La Minusma comprendra à terme 12.600 soldats dont 6.000 venus des pays d'Afrique de l'Ouest sont déjà sur place au Mali. Les troupes françaises resteront dans la région pour effectuer des opérations anti-terrorisme.

Selon le secrétaire général de l'ONU, le gouvernement malien n'a fait que "des progrès limités" pour restaurer l'ordre et une offensive gouvernementale pour déloger les Touaregs de la ville de Kidal menacerait l'élection présidentielle prévue le 28 juillet.

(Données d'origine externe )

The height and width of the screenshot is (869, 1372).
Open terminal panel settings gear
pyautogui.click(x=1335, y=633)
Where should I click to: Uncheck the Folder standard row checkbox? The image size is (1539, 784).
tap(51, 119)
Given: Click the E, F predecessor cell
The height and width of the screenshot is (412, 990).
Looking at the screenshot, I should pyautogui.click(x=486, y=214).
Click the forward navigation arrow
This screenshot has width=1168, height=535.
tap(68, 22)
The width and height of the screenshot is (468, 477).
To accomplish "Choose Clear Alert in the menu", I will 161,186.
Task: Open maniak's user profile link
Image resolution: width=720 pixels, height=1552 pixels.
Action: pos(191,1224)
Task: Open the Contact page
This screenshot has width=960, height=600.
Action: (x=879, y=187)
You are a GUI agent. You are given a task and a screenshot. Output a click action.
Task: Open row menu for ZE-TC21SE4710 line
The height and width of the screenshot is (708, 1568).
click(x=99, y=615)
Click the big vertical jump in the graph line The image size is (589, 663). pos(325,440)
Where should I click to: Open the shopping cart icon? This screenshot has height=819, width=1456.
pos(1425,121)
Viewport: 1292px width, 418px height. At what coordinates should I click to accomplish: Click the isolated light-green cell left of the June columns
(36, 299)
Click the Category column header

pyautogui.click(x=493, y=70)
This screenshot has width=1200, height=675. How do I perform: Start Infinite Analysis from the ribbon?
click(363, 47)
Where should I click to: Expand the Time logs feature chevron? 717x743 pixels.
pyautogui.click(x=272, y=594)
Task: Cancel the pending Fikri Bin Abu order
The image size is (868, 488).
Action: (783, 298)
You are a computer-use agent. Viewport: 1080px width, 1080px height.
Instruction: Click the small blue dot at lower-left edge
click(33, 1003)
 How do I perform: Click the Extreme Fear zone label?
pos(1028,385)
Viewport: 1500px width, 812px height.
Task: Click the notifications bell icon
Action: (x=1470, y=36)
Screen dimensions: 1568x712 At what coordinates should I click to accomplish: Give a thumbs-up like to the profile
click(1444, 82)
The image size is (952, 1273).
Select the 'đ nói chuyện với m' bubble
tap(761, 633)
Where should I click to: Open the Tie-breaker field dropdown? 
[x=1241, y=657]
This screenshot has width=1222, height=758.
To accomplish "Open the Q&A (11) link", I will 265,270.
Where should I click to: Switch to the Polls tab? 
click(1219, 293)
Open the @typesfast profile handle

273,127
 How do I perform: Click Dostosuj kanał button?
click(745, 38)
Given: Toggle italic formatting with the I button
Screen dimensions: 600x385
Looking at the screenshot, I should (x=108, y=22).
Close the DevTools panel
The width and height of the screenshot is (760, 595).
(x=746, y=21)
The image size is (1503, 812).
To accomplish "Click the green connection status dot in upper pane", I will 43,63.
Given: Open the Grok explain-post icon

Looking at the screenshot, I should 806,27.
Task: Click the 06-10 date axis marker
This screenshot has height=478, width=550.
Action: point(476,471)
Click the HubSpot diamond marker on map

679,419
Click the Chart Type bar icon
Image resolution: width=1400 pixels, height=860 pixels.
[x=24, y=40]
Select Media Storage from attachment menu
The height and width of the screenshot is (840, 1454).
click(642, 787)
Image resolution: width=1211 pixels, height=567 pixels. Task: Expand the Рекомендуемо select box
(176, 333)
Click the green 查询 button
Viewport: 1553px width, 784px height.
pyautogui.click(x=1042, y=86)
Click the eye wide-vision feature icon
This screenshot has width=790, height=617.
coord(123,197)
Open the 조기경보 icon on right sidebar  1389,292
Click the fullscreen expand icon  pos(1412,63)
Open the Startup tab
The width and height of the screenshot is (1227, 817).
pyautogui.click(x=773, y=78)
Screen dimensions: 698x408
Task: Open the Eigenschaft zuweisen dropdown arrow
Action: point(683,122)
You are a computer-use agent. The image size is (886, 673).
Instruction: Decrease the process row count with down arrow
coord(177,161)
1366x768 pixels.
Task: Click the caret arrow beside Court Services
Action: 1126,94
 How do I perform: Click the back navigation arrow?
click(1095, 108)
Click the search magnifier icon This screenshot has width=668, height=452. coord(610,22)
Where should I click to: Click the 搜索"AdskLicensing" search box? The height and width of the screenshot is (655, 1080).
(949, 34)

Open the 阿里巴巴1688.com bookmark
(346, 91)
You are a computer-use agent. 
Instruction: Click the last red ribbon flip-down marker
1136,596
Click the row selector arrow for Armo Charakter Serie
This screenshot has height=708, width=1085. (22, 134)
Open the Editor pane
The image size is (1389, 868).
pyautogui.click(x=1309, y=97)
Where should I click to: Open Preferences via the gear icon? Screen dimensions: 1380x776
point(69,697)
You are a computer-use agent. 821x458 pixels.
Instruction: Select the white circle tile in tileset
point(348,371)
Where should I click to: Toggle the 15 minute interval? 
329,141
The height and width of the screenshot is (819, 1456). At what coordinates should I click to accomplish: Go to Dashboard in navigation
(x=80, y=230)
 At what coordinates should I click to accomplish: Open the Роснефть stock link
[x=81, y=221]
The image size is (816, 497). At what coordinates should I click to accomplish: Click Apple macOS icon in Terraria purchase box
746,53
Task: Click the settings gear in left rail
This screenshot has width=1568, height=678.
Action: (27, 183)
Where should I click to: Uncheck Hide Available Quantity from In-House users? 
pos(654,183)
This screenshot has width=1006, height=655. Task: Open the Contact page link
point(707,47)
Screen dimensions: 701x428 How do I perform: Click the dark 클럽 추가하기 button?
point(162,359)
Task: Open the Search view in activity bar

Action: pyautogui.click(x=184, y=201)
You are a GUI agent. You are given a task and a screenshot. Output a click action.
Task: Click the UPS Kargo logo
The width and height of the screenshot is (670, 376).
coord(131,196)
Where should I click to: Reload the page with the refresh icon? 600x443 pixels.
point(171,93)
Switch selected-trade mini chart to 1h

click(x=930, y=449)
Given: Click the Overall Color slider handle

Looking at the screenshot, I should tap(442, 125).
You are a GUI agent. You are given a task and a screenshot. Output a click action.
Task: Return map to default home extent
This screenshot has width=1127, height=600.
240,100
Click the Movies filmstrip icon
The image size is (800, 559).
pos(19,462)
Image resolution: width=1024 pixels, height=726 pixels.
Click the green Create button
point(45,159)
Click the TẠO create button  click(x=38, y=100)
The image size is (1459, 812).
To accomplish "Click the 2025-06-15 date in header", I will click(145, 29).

L'ONU "a continué à recevoir des allégations de graves violations des droits de l'homme dans le Nord, dont des exécutions sommaires, des arrestations arbitraires, des disparitions forcées ainsi que la destruction et le pillage de propriétés privées", note M. Ban. "Des élections dans ces circonstances seront inévitablement faussées", estime M. Ban dans ce rapport en relevant que Kidal et d'autres poches rebelles n'ont encore aucun matériel ni responsable électoraux.

Les négociations entre le pouvoir malien et les rebelles touareg occupant Kidal, dans le nord-est du Mali, ont commencé samedi sous l'égide de la médiation burkinabè, qui a appelé à une cessation des hostilités en vue de la présidentielle.

Le secrétaire général de l'ONU note dans son rapport que les autorités maliennes devraient "considérer attentivement si l'agenda qu'elles ont adopté donne assez de temps pour s'assurer que les élections contribueront vraiment à renforcer la stabilité et à promouvoir la réconciliation nationale".